Recently calpain has been implicated in promoting high altitude induced venous thrombosis by mediating platelet hyperactivation.

=== Therapeutic inhibitors ===
The exogenous regulation of calpain activity is therefore of interest for the development of therapeutics in a wide array of pathological states.

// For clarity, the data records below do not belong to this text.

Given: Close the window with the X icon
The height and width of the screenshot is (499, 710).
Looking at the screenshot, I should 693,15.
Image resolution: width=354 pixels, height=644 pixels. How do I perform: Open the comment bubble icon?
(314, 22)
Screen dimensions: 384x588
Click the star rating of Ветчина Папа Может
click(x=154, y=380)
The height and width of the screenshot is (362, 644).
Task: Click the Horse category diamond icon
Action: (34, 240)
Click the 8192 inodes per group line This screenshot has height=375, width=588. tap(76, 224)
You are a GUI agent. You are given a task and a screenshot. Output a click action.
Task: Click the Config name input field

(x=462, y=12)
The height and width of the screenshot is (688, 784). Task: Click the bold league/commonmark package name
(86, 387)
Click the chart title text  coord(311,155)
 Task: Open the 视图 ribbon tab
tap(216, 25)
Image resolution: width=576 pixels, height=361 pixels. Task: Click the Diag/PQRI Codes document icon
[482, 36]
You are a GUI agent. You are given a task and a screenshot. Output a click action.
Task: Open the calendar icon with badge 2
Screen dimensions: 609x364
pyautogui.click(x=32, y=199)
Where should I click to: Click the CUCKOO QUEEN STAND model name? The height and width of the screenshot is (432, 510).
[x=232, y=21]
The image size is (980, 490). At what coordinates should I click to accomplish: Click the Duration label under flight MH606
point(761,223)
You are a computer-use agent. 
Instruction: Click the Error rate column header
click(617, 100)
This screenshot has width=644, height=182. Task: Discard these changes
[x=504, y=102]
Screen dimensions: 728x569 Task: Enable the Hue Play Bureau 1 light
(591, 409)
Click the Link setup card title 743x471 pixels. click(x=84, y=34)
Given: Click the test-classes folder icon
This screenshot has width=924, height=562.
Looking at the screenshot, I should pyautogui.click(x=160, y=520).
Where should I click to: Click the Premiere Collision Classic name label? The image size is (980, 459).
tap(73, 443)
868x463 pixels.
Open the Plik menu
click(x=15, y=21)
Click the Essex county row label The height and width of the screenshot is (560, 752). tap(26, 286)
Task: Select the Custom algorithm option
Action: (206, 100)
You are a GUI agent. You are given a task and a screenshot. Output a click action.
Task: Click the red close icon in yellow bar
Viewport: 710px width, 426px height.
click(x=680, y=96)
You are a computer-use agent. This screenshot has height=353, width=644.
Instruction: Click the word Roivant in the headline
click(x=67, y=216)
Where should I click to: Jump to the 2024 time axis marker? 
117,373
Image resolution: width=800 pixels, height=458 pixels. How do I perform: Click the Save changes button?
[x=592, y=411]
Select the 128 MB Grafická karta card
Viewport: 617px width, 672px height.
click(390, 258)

As a few of the many examples supporting the therapeutic potential of calpain inhibition in ischemia, calpain inhibitor AK275 protected against focal ischemic brain damage in rats when administered after ischemia, and MDL28170 significantly reduced the size of damaged infarct tissue in a rat focal ischemia model. Also, calpain inhibitors are known to have neuroprotective effects: PD150606, SJA6017, ABT-705253, and SNJ-1945.

Calpain may be released in the brain for up to a month after a head injury, and may be responsible for a shrinkage of the brain sometimes found after such injuries. However, calpain may also be involved in a "resculpting" process that helps repair damage after injury.